• [Task objective]: Convert the data below into a Markdown table with two columns, Row and Data line. Give each nonblank line its own row, numbered in order.

[Start of section]

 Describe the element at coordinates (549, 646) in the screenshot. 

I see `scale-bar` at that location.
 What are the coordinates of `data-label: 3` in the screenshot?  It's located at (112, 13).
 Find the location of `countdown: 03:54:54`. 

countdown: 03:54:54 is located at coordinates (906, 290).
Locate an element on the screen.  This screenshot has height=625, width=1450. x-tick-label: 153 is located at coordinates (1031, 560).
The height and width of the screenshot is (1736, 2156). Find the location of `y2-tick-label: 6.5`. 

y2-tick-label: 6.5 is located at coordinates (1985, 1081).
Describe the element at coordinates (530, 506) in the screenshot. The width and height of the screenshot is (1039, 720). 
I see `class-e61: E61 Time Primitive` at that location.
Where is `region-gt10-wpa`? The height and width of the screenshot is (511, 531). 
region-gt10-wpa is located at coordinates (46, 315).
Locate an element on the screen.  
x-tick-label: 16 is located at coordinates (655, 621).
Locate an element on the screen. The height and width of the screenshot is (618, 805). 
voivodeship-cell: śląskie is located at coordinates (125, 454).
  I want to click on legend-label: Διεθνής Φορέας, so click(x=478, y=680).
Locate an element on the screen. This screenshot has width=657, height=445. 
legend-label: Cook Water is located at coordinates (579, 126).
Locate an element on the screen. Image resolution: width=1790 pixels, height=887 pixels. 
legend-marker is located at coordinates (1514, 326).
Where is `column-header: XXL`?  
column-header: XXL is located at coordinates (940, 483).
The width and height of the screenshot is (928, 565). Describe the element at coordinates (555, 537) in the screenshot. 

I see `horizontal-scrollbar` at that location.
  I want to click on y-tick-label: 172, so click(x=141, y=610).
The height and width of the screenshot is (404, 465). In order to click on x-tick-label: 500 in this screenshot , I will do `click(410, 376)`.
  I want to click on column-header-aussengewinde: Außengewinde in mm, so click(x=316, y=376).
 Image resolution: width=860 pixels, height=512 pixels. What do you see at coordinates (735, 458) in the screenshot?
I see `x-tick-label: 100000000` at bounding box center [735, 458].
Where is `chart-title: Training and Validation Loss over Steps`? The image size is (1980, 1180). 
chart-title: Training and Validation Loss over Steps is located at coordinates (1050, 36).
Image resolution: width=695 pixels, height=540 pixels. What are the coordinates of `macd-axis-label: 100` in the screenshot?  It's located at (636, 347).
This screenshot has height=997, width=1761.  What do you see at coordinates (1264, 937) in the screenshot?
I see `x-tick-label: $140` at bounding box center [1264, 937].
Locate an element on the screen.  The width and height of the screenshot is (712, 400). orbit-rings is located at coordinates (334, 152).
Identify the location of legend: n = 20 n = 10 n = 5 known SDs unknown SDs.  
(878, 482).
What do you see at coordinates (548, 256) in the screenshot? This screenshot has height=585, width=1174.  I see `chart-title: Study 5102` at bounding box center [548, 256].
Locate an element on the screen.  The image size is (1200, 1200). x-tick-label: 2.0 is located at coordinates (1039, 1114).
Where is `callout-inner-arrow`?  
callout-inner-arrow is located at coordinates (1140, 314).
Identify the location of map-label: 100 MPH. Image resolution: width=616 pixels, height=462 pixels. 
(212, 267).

[End of section]

• [Your solution]:
| Row | Data line |
|---|---|
| 1 |  Describe the element at coordinates (549, 646) in the screenshot.  |
| 2 | I see `scale-bar` at that location. |
| 3 |  What are the coordinates of `data-label: 3` in the screenshot?  It's located at (112, 13). |
| 4 |  Find the location of `countdown: 03:54:54`.  |
| 5 | countdown: 03:54:54 is located at coordinates (906, 290). |
| 6 | Locate an element on the screen.  This screenshot has height=625, width=1450. x-tick-label: 153 is located at coordinates (1031, 560). |
| 7 | The height and width of the screenshot is (1736, 2156). Find the location of `y2-tick-label: 6.5`.  |
| 8 | y2-tick-label: 6.5 is located at coordinates (1985, 1081). |
| 9 | Describe the element at coordinates (530, 506) in the screenshot. The width and height of the screenshot is (1039, 720).  |
| 10 | I see `class-e61: E61 Time Primitive` at that location. |
| 11 | Where is `region-gt10-wpa`? The height and width of the screenshot is (511, 531).  |
| 12 | region-gt10-wpa is located at coordinates (46, 315). |
| 13 | Locate an element on the screen.   |
| 14 | x-tick-label: 16 is located at coordinates (655, 621). |
| 15 | Locate an element on the screen. The height and width of the screenshot is (618, 805).  |
| 16 | voivodeship-cell: śląskie is located at coordinates (125, 454). |
| 17 |   I want to click on legend-label: Διεθνής Φορέας, so click(x=478, y=680). |
| 18 | Locate an element on the screen. This screenshot has width=657, height=445.  |
| 19 | legend-label: Cook Water is located at coordinates (579, 126). |
| 20 | Locate an element on the screen. Image resolution: width=1790 pixels, height=887 pixels.  |
| 21 | legend-marker is located at coordinates (1514, 326). |
| 22 | Where is `column-header: XXL`?   |
| 23 | column-header: XXL is located at coordinates (940, 483). |
| 24 | The width and height of the screenshot is (928, 565). Describe the element at coordinates (555, 537) in the screenshot.  |
| 25 | I see `horizontal-scrollbar` at that location. |
| 26 |   I want to click on y-tick-label: 172, so click(x=141, y=610). |
| 27 | The height and width of the screenshot is (404, 465). In order to click on x-tick-label: 500 in this screenshot , I will do `click(410, 376)`. |
| 28 |   I want to click on column-header-aussengewinde: Außengewinde in mm, so click(x=316, y=376). |
| 29 |  Image resolution: width=860 pixels, height=512 pixels. What do you see at coordinates (735, 458) in the screenshot? |
| 30 | I see `x-tick-label: 100000000` at bounding box center [735, 458]. |
| 31 | Where is `chart-title: Training and Validation Loss over Steps`? The image size is (1980, 1180).  |
| 32 | chart-title: Training and Validation Loss over Steps is located at coordinates (1050, 36). |
| 33 | Image resolution: width=695 pixels, height=540 pixels. What are the coordinates of `macd-axis-label: 100` in the screenshot?  It's located at (636, 347). |
| 34 | This screenshot has height=997, width=1761.  What do you see at coordinates (1264, 937) in the screenshot? |
| 35 | I see `x-tick-label: $140` at bounding box center [1264, 937]. |
| 36 | Locate an element on the screen.  The width and height of the screenshot is (712, 400). orbit-rings is located at coordinates (334, 152). |
| 37 | Identify the location of legend: n = 20 n = 10 n = 5 known SDs unknown SDs.   |
| 38 | (878, 482). |
| 39 | What do you see at coordinates (548, 256) in the screenshot? This screenshot has height=585, width=1174.  I see `chart-title: Study 5102` at bounding box center [548, 256]. |
| 40 | Locate an element on the screen.  The image size is (1200, 1200). x-tick-label: 2.0 is located at coordinates (1039, 1114). |
| 41 | Where is `callout-inner-arrow`?   |
| 42 | callout-inner-arrow is located at coordinates (1140, 314). |
| 43 | Identify the location of map-label: 100 MPH. Image resolution: width=616 pixels, height=462 pixels.  |
| 44 | (212, 267). |